- Freeman in 1931

Member of Parliament for Newport
- In office 26 July 1945 – 19 May 1956
- Preceded by: Ronald Bell
- Succeeded by: Frank Soskice

Member of Parliament for Brecon and Radnor
- In office 30 May 1929 – 7 October 1931
- Preceded by: Walter Hall
- Succeeded by: Walter Hall

Personal details
- Born: 19 October 1888 London, England
- Died: 19 May 1956 (aged 67)
- Spouse: Ella Drummond Torrance
- Children: 2
- Occupation: Politician, writer

= Peter Freeman (politician) =

British politician (1888–1956)

Peter Freeman (19 October 1888 – 19 May 1956) was a British Labour Party politician, tennis champion, animal rights and vegetarianism activist, and Theosophist.

==Biography==

Freeman was born on 19 October 1888 in London, one of nine children of George James Freeman who was in the tobacco industry.

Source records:
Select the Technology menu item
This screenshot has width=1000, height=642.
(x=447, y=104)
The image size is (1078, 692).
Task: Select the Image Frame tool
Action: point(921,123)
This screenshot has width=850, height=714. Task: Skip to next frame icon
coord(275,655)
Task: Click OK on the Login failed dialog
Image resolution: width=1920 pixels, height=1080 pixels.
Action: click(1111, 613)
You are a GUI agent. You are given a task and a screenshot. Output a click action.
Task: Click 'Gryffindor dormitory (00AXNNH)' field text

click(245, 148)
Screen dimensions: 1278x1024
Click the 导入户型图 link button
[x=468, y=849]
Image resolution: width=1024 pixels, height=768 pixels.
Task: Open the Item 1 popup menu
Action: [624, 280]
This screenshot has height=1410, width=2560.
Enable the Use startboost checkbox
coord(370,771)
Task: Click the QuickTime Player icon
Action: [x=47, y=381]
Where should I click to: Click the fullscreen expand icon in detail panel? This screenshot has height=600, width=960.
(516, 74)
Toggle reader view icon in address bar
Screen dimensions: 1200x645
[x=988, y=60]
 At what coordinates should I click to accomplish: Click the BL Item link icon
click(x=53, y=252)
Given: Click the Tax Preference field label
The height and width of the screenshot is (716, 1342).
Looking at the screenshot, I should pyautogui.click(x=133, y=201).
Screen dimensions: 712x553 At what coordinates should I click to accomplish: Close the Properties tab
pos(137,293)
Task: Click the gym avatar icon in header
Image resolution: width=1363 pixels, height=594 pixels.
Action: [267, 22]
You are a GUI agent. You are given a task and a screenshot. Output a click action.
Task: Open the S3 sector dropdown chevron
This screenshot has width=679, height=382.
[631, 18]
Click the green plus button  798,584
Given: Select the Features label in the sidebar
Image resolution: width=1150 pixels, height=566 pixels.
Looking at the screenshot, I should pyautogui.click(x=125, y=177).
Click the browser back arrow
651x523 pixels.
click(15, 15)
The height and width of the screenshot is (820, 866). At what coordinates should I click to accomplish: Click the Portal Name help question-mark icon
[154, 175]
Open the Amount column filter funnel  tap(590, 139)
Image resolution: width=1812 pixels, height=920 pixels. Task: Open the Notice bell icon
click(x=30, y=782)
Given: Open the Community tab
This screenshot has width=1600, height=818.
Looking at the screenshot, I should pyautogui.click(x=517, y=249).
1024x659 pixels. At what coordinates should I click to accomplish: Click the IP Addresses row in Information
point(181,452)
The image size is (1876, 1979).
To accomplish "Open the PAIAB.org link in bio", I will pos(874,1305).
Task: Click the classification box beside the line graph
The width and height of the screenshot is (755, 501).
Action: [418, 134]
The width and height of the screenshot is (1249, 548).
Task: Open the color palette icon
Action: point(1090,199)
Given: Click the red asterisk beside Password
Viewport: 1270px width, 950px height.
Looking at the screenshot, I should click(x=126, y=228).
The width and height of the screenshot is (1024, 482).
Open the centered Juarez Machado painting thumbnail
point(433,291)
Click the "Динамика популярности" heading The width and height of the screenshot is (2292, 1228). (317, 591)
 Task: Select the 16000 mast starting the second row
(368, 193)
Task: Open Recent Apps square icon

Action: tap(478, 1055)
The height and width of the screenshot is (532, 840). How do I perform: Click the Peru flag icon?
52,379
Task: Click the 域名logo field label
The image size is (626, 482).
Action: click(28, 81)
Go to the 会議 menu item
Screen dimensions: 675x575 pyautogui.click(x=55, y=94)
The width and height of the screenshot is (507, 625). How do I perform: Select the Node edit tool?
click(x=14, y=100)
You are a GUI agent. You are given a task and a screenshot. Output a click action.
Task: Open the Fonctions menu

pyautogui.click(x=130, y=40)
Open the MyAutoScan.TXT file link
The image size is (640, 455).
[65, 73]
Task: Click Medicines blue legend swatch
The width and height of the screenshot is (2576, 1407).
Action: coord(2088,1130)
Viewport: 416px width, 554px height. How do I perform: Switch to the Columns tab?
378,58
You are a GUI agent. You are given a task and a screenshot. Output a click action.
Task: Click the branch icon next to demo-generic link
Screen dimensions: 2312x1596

Written instruction 1:
Translate this sentence from the Peter Freeman biography into Spanish: "Freeman was born on 19 October 1888 in London, one of nine children of George James Freeman who was in the tobacco industry."
Written instruction 2:
Copy out the part of the records that opens with the line containing "Task: Click the 域名logo field label" and closes with the line containing "Screen dimensions: 675x575".
The text and the records have no connection to each other.

Full answer 1:
Freeman nació el 19 de octubre de 1888 en Londres, uno de los nueve hijos de George James Freeman, que se dedicaba a la industria del tabaco.

Full answer 2:
Task: Click the 域名logo field label
The image size is (626, 482).
Action: click(28, 81)
Go to the 会議 menu item
Screen dimensions: 675x575 pyautogui.click(x=55, y=94)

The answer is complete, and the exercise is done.